● DATA SECTION
━━━━━━

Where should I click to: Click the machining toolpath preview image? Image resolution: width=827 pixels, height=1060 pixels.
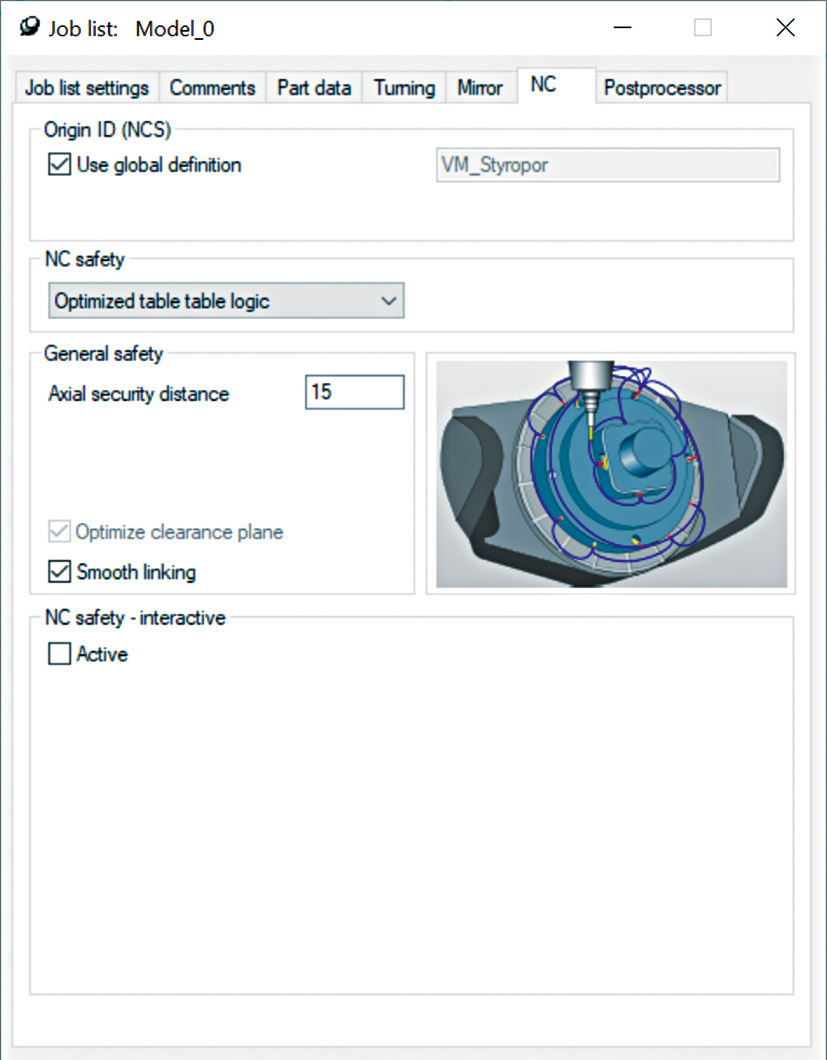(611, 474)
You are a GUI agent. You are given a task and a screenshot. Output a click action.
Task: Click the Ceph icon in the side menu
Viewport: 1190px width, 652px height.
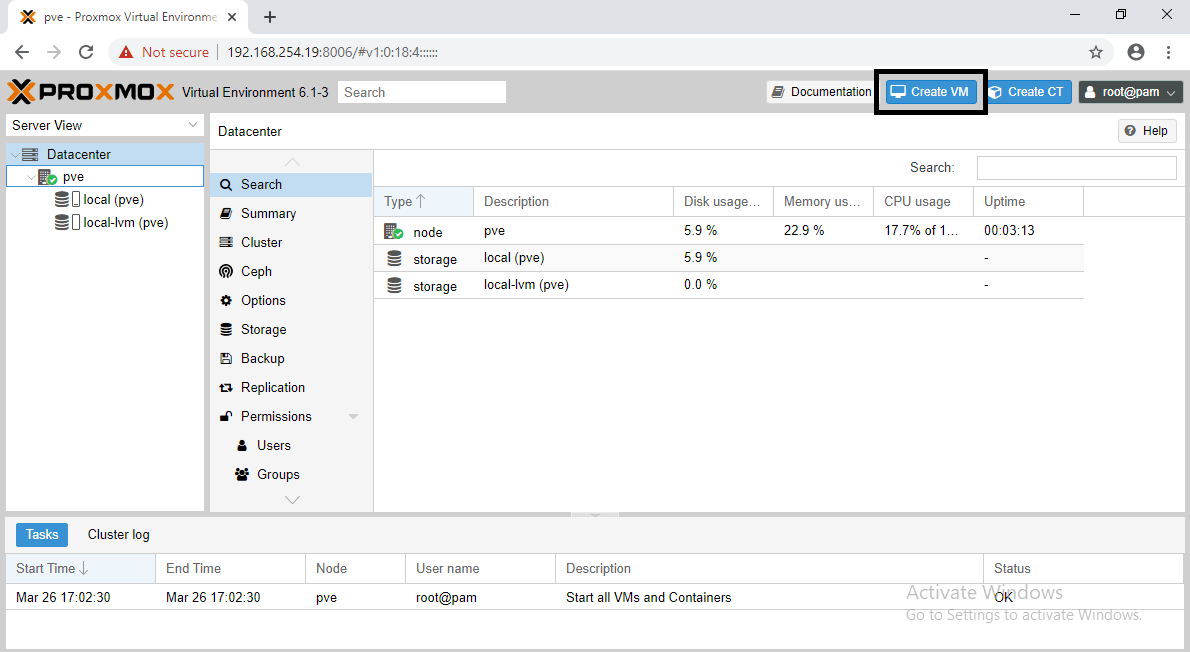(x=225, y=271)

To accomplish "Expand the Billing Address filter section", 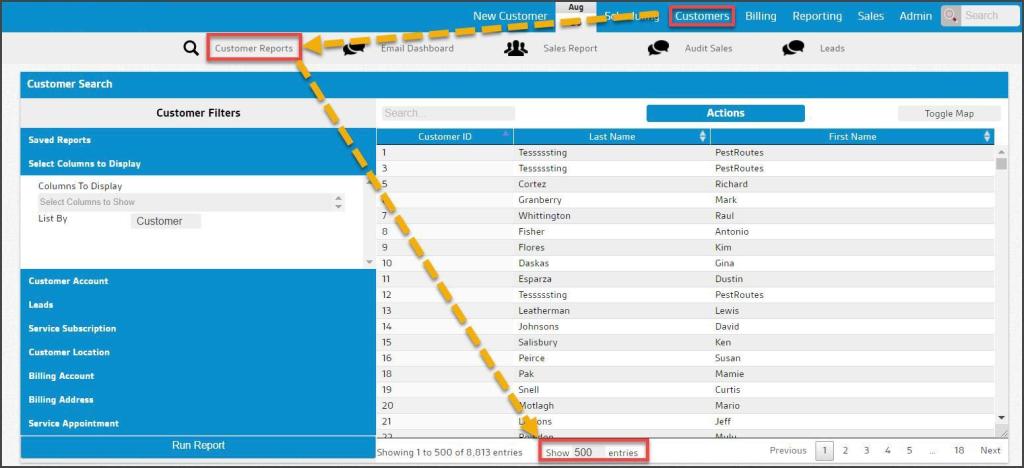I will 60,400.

━━━━━━

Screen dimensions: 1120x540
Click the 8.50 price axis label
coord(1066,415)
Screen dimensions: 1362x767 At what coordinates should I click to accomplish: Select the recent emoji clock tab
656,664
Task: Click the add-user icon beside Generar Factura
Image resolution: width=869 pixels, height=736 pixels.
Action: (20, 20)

━━━━━━

● PROBLEM TO WORK ON
The total of lines in the data that contain "icon" is all you should give.

● RESPONSE BELOW
2